Além dessa reivindicação, o Chega defendia também:
- Reposição de dias de férias;
- Maior proteção para mães que amamentam;
- Licença para avós acompanharem os netos;
- Valorização dos trabalhadores por turnos;
- Reforço dos direitos laborais considerados essenciais pelo partido.
No entanto, o primeiro-ministro deixou claro que não apoiava uma descida da idade da reforma, posição que acabou por inviabilizar qualquer acordo.
Proposta foi rejeitada no Parlamento
A reforma laboral acabou por ser chumbada na generalidade com os votos contra do Chega e de toda a esquerda parlamentar.
A proposta recebeu apenas os votos favoráveis do Partido Social Democrata, do CDS – Partido Popular e da Iniciativa Liberal.

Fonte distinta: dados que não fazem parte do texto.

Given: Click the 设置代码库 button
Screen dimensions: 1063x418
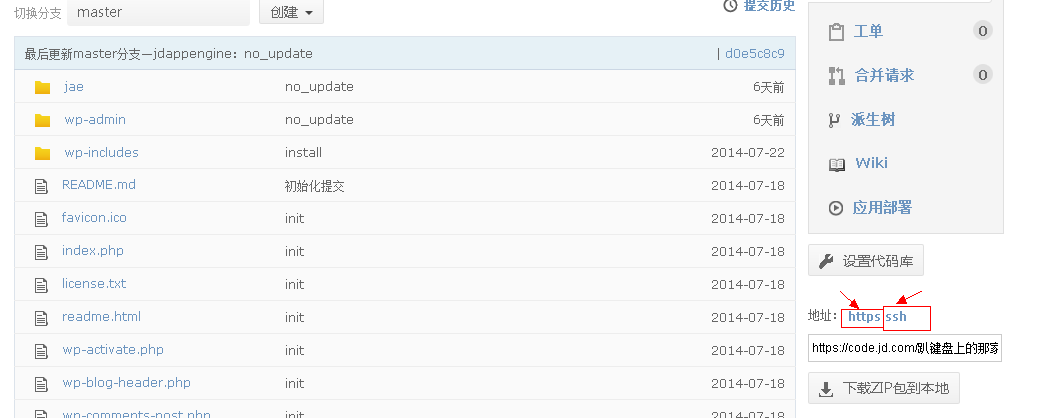Looking at the screenshot, I should tap(866, 262).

Votaram contra o Chega, o Partido Socialista, o Livre, o Partido Comunista Português, o Bloco de Esquerda, o Pessoas-Animais-Natureza e o Juntos Pelo Povo.

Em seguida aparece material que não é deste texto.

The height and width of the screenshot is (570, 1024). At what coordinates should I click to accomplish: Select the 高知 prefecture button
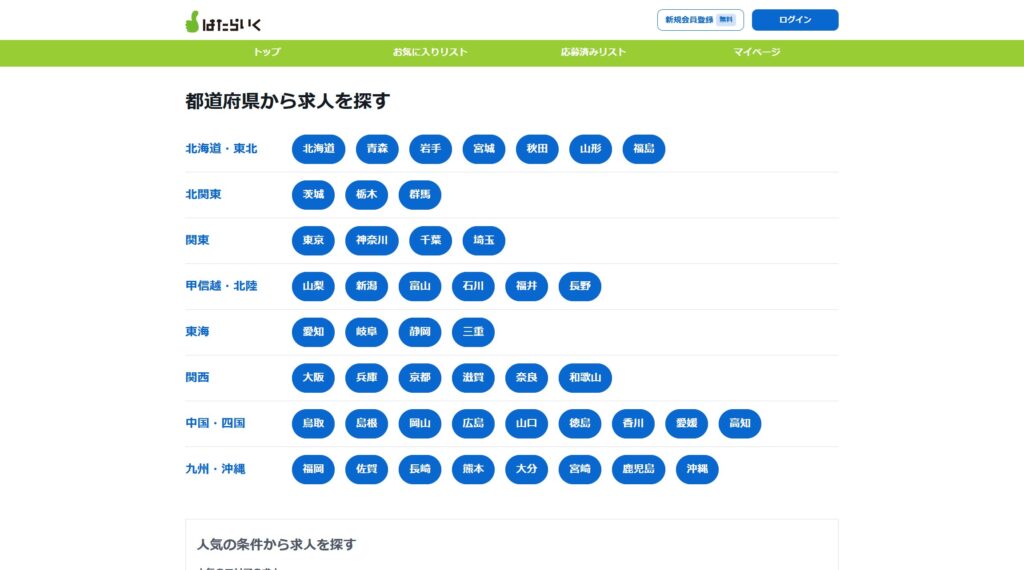(x=740, y=424)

Banco de horas foi outra medida polémica
Entre as propostas mais contestadas encontrava-se a alteração ao regime do banco de horas individual.
O diploma previa que, na ausência de convenção coletiva, o banco de horas pudesse ser instituído através de acordo expresso entre empregador e trabalhador.
A medida foi fortemente criticada pelas centrais sindicais, que consideravam que poderia enfraquecer a proteção laboral e aumentar a pressão sobre os trabalhadores.
Revés político para o Governo
O chumbo da reforma laboral representa uma derrota parlamentar significativa para o Executivo de Luís Montenegro e evidencia as dificuldades do Governo em reunir uma maioria para aprovar reformas estruturais.
Ao mesmo tempo, o resultado demonstra que, apesar das negociações de última hora, o Chega optou por marcar uma posição autónoma face ao Governo, colocando a redução da idade da reforma como uma linha vermelha nas negociações.